PLE, due to ISH, is thought to be due to deposition of hyaline material in the intestines.1 There have been previous reports describing quantitative immune deficiencies in patients with ISH, including IgG hypogammaglobulinemia and lymphopenia, but without identification of qualitative immunoglobulin or lymphocyte dysfunction.5 Our patient had both a quantitative decrease in IgG levels as well as a qualitative dysfunction, as assessed by nonprotective pneumococcal titer levels, and the presence of multiple infections responsive to IVIG. Though our patient did not have lymphopenia, a qualitative dysfunction was identified through a lymphocyte proliferation study with a nonresponse to Candida.
The mechanism behind the loss of T cells in PLE is not fully understood. The decrease in CD4 and CD8 counts has been suggested to be due to inflammation in the gut, leading to sequestration of CD4 and CD8 cells. We observed intestinal inflammation in our patient, but without a decrease in T cells (CD3, CD4, or CD8).
The gastrointestinal tract is a port of entry for pathogens and infections are a major cause of morbidity and mortality in immunocompromised patients. Infections associated with PLE include skin, gastrointestinal, and lung infections.10 Administration of IVIG has been shown to effectively manage PLE due to lymphangiectasia and Crohn’s disease10; however, in PLE immunoglobulin levels fall more quickly than in primary or other secondary IgG immunodeficiencies, limiting IVIG as chronic treatment.
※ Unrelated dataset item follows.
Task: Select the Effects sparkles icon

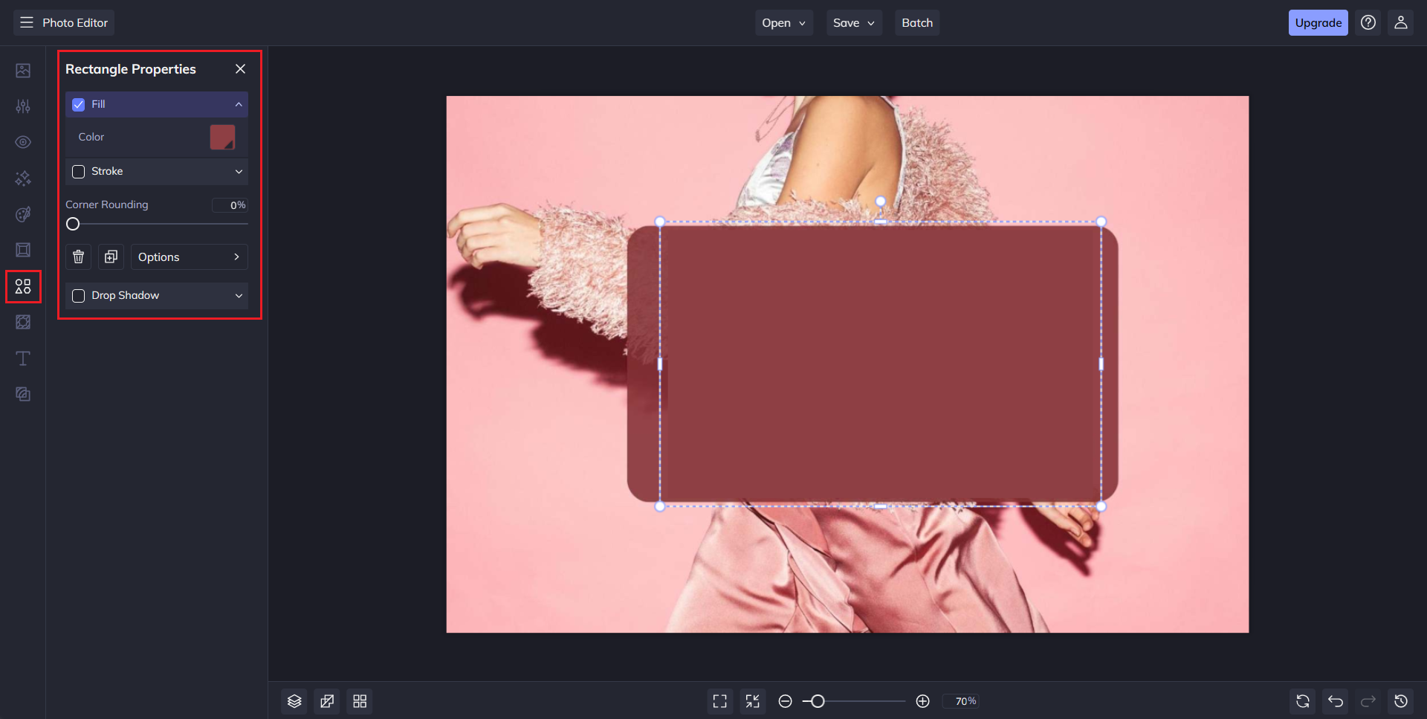Action: pyautogui.click(x=23, y=178)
We found an abnormal immunologic profile of both cellular and humoral branches of the immune system in a patient with ISH, PLE, and infections. Our patient’s infections resolved with IVIG and her clinical status improved, though IgG levels remained low due to continued gastrointestinal loss. IVIG was used effectively to acutely treat infection in a patient with IgG hypogammaglobulinemia due to ISH and PLE. However, there is no curative treatment for ISH. Therapy is focused on symptomatic relief of pain and infections. It is yet unclear if IVIG can be used for all patients with ISH who have IgG hypogammaglobulinemia. All patients have a varied clinical course and the decision to use IVIG has to be made based on an individual clinical scenario. Given how rare this disorder is, it will require a great deal of cooperation between multiple centers to characterize the immune profile and to determine a guideline for IVIG use. For now, the prognosis for ISH is poor and, though IVIG can be used to acutely treat infections, end-of-life care decisions should dictate the extent of treatment.